[OT] Paczki od allegrowiczów i jak działa poczta. - Strona 12

  
Sortuj wg daty:
rosnąco malejąco
Cytat:
2006-11-09 14:12:36, Koot pisze:
Pochwalę się - właśnie kolejny raz dostałem przesyłkę, za którą jeszcze nie zdążyłem zapłacić.


mi się dzisiaj właśnie taka sytuacja przytrafiła, pierwszy raz.
  
 
Cytat:
2007-06-28 12:02:42, Koot pisze:
Ja napiszę coś całkiem przeciwnego - list z Nieporętu do Bristolu (nie do hotelu w Wawce tylko tego miasta w GB) szedł 4 dni.

Dokładnie, byłem zdumiony skutecznością poczty/kurierów.
Przy okazji ogromne dzięki dla Koota, za znalezienie niewystępujących w przyrodzie łożysk kolumny kierowniczej oraz pięknie zapakowaną paczuszkę.
  
 
a ja niedawno na zapleczu poczty znalazłem coś takiego
>> tutaj <<
  
 
Cytat:
2007-07-11 21:57:20, Koot pisze:
Fajny wieczór.
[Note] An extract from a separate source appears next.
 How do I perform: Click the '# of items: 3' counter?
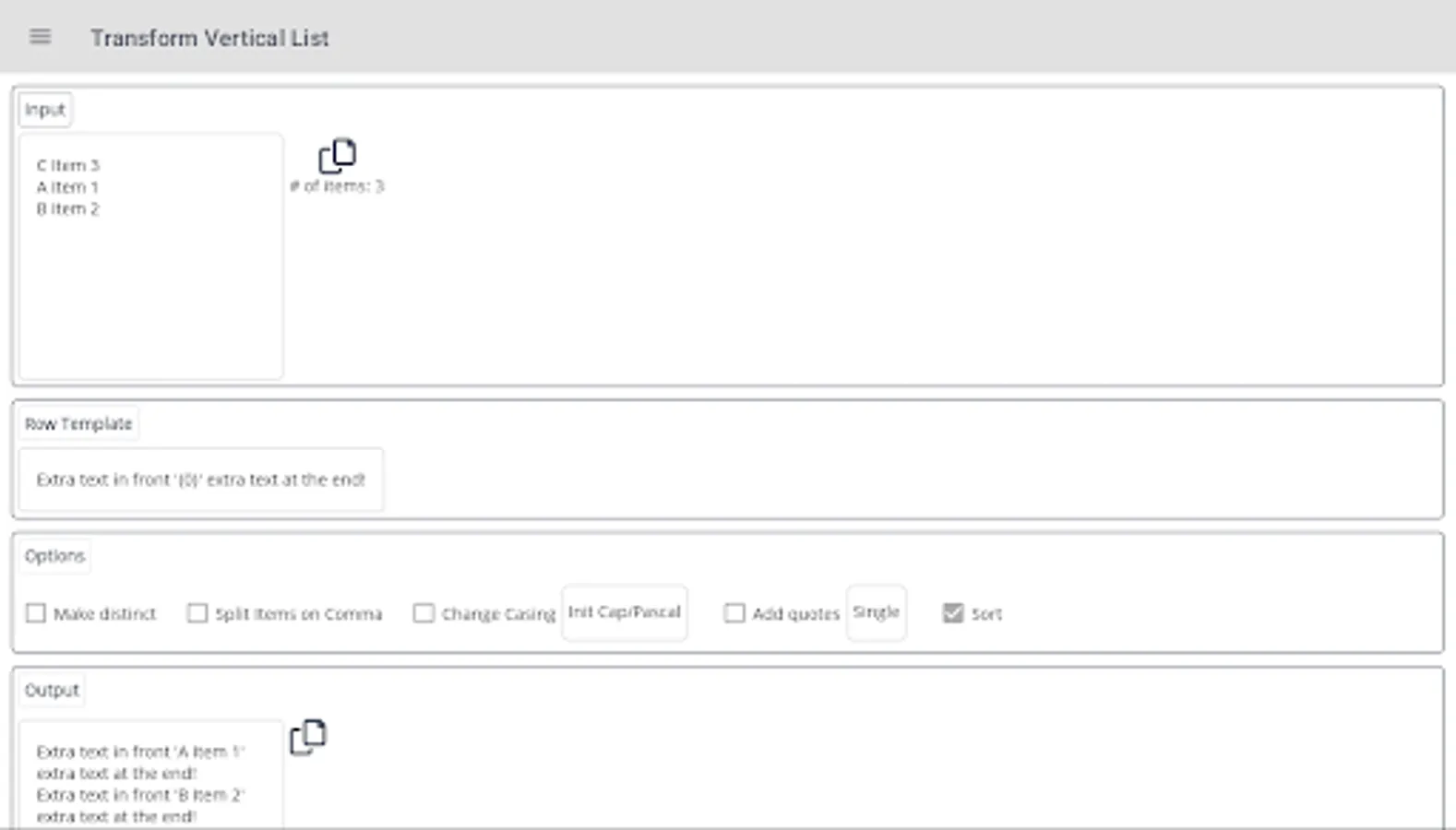point(337,186)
Właśnie zapakowałem deskę od Golfa. Dziewczyny na poczcie znowu będą miały atrakcję.


Cytat:
2007-07-11 22:49:41, MolibdenFSO pisze:
A ja skończyłem drylować wiśnie. Na dziś. A fotki tego pakunku masz?



Proszę - oto i ona (fotka).
  
 
dzis dojechaly poczta szyby do poldka-na ich szczescie cale pan ktory to przywiozl lublinem strasznie sie burzyl ze to nie pojazd do przewozu szkla-byly zapakowane w karton po veluxie i myslal ze to okno, a jak otworzyl drzwi to mu sie mniejsze paczki na ulice powysypywaly jak dla mnie troche skandal i duzy minus dla poczty polskiej...
  
 
Nie wiecie czy to jest jakiś przepis, że w miastach listonosze paczek i poleconych nie dostarczają tylko samo awizo? U mnie grzecznie wszystko przywożą pod dom, ale u większości znajomych w Wawce czy gdzie indziej, to tylko karteczka w skrzynce się pojawia...
  
 


Przepisu z tego co wiem nie ma. To samowola listonosza który będąc przeładowany robotą zamiast ciężkich przesyłek nosi lekkie zawiadomienia awizo. Kidyś zaintrygowany zawiadomieniem awizo, pomimo iż byłem w domu obecny, poszedłem na pocztę sprawę wyjaśnić. Listonosz potem miał wezwanie na dywanik. Polska rzeczywstość.

  
 
Zgadza się, że to tylko lenistwo. Raz nawet awizo do ręki dostałem, bo akurat z mieszkania wychodziłem jak listonosz przechodził ( ale sie tłumaczył hehe).
Choć ja tam ich rozumiem. Tachać taki wielki list co się nawet do torby nie mieści, albo waży sporo, a potem i tak przeważnie nieść na pocztę.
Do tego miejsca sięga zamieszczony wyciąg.